The first time I cracked the lacquer finish on my childhood guitar--a cheap Squire Stratocaster, received as a gift in tenth grade and dented long before eleventh--I stared at the dent for about an hour, ruefully meditating on how I could have prevented the injury. Over time, the guitar got more worn, faded, and ugly. I replaced the pickguard with one that didn't fit exactly right. I changed the bridge pickup, which then didn't match the color of the other two. Inspired by the bats on Billy Corgan's Strat (before he was cast as the lead in Powder), I put dozens of little bat stickers on my own guitar, somehow managing to make it look even less cool. What I didn't realize at the time, however, was that the gradual uglification of my poor little guitar was perhaps increasing its value (I bet that thing peaked at about $250).

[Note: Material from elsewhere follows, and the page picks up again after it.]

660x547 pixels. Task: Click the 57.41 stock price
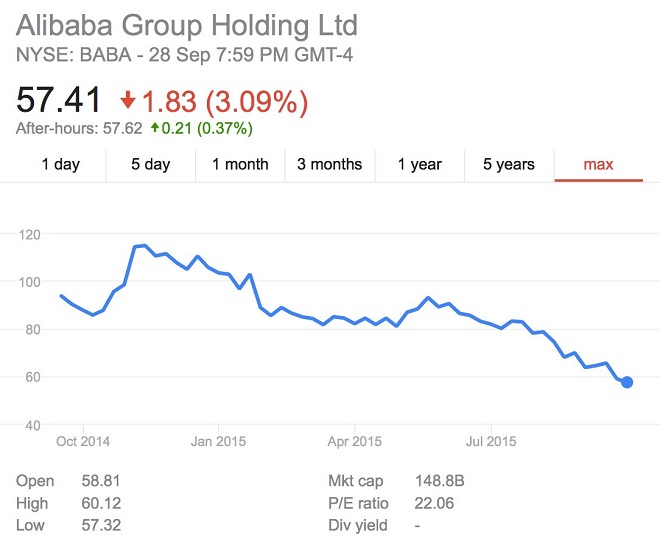pyautogui.click(x=58, y=100)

Or so goes the thinking behind the perverse and insidious rise of the "relic" guitar--the hot new thing in guitar collecting. As explained in this Wall Street Journal article (of course), relic guitars are brand new instruments that have been deliberately scratched, dented, and aged to mimic years of rock n' roll battle scars. Rubbed paint caused by gigging in too many smoky bars, spidery cracks in the lacquer due to thousands of nights on the road, a lattice of little scratches on the back inflicted by the player's belt buckle, worn fingerboards from countless scorching solos--rather than going through the trouble of actually earning such signs of guitar commitment, dentists and soccer dads are just buying guitars with these badges of honor already built in.

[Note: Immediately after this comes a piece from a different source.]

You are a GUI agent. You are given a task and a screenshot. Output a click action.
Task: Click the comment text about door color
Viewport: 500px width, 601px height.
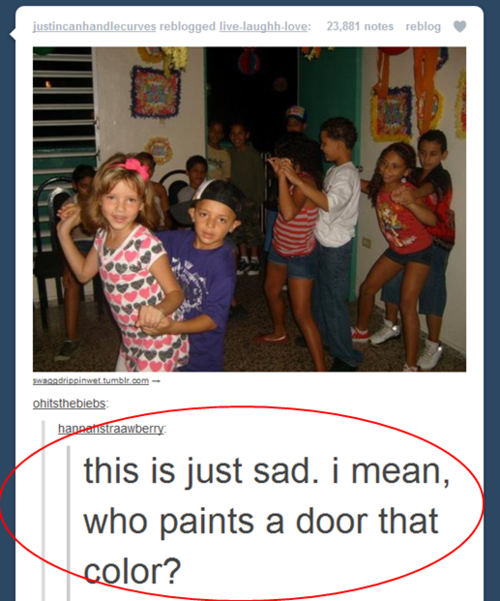[x=265, y=521]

The lameness of this whole thing cannot be measured by our primitive earth tools. It's as if millions of voices cried out in terror and were suddenly silenced and what not.
To add to the perversion, these scratch-and-dent jobs actually cost--surprise, surprise--more than the normal, pristine versions. A lot more. For example, a Fender American Standard Telecaster currently runs about $1000. When Andy Summers, guitarist for The Police, bought his 1961 Tele in 1972, he paid $200 for it. But a 2007 Fender Custom Shop tribute version of Summers's guitar--complete with distressed body, broken bridge, and certain electronics tweaks--sells for about $12,000 (pictured above and below--remember, these are pictures of a brand new guitar). Similarly, Fender's relic version of Jeff Beck's Esquire also costs about $12,000. Given these exorbitant prices, and given the profound lameness inherent in relic guitars, is it really any wonder who the target audience is?
(Rockin' Robin customers, I'm looking in your direction on this one.)